The cut-off values were determined by an optimization process. They were adjusted until the maximum number of reference thrombi were correctly assigned by the classification rule to their pathophysiological formation process.

Reliability of the final classification rule

All values concerning the reliability of the final classification rule determined by the evaluation of emboli from acute stroke patients are listed in Table 3. Intraobserver reliabilities for the two raters reached values of 92.9% and 68.2%, respectively. Interobserver reliability was 69.9%. Due to small sample numbers, the confidence intervals for Cohen’s kappa are large.

Table 3 Statistical results concerning the histological evaluation of the reference thrombi and the emboli of stroke patients

Discussion

The developed classification rule is based on two hypotheses. As described in the introduction section, these hypotheses are supported by many other investigations.

The successful adjustment to reference thrombi and its successful validation [8] are further arguments for our presented classification rule.

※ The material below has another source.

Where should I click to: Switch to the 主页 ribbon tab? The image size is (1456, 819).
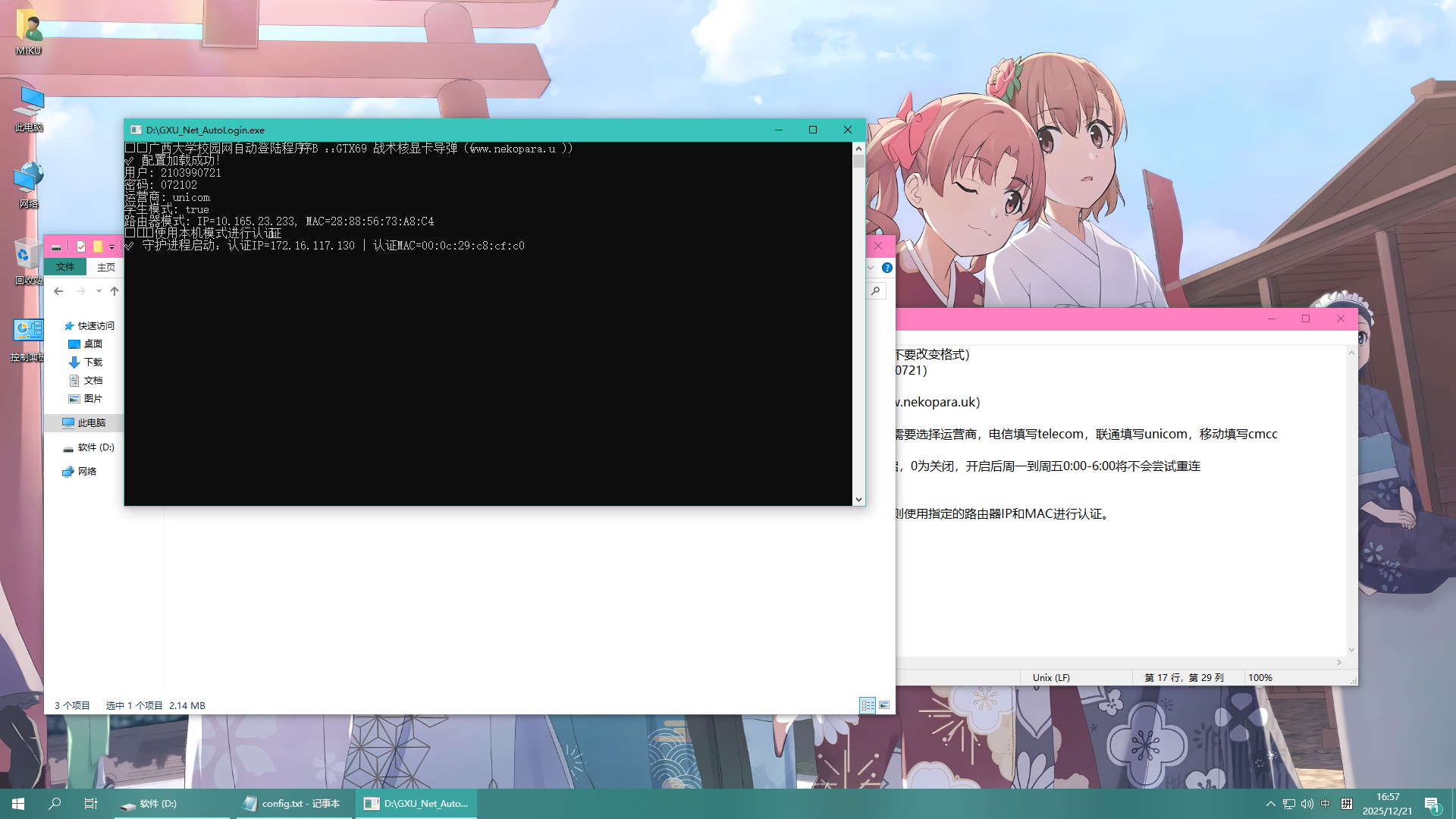tap(106, 267)
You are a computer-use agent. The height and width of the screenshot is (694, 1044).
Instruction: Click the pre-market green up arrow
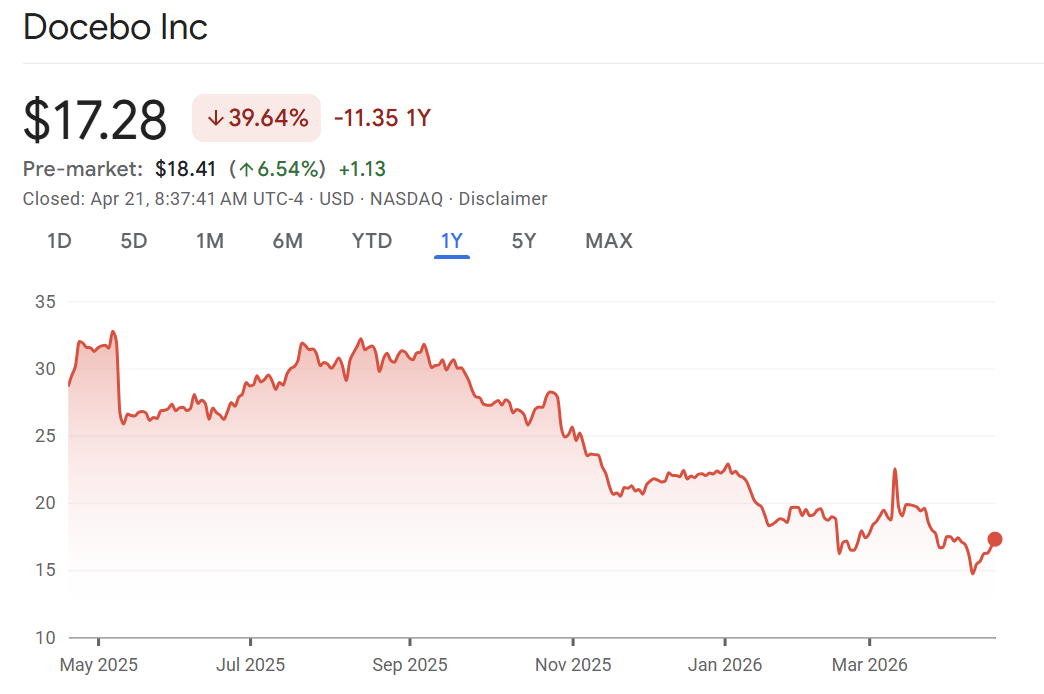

Our results contradict the traditional concept that recent red thrombi mainly originate from low flow regions, as has been postulated for cardiac emboli [33], while white thrombi, existing mostly out of platelets and a high amount of fibrin, usually arise in regions of fast-moving blood, as in arteriosclerotic emboli from large arteries [15, 16]. However, concerning the composition of cardiac emboli, our hypothesis is supported by Wysokinski et al. who concluded that all cardiac emboli consist mainly out of fibrin, platelets, and debris [23]. Furthermore, they found that embolized thrombi show twice as many platelet-rich domains compared to non-embolized atrial thrombi.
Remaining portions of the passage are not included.